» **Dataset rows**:
◇ ◇ ◇ ◇

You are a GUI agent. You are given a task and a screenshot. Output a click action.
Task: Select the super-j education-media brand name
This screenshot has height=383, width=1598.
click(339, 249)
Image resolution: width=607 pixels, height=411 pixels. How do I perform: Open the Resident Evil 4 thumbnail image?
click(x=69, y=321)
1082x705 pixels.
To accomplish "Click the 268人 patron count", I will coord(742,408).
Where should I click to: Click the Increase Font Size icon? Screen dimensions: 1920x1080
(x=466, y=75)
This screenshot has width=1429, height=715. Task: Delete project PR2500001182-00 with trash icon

◇ ◇ ◇ ◇

» **WHAT THE EXERCISE ASKS**:
Extract each line of the items above that contains the string "height". The match is case-sensitive.

» **RESPONSE**:
This screenshot has height=383, width=1598.
Image resolution: width=607 pixels, height=411 pixels. How do I perform: Open the Resident Evil 4 thumbnail image?
This screenshot has width=1429, height=715. Task: Delete project PR2500001182-00 with trash icon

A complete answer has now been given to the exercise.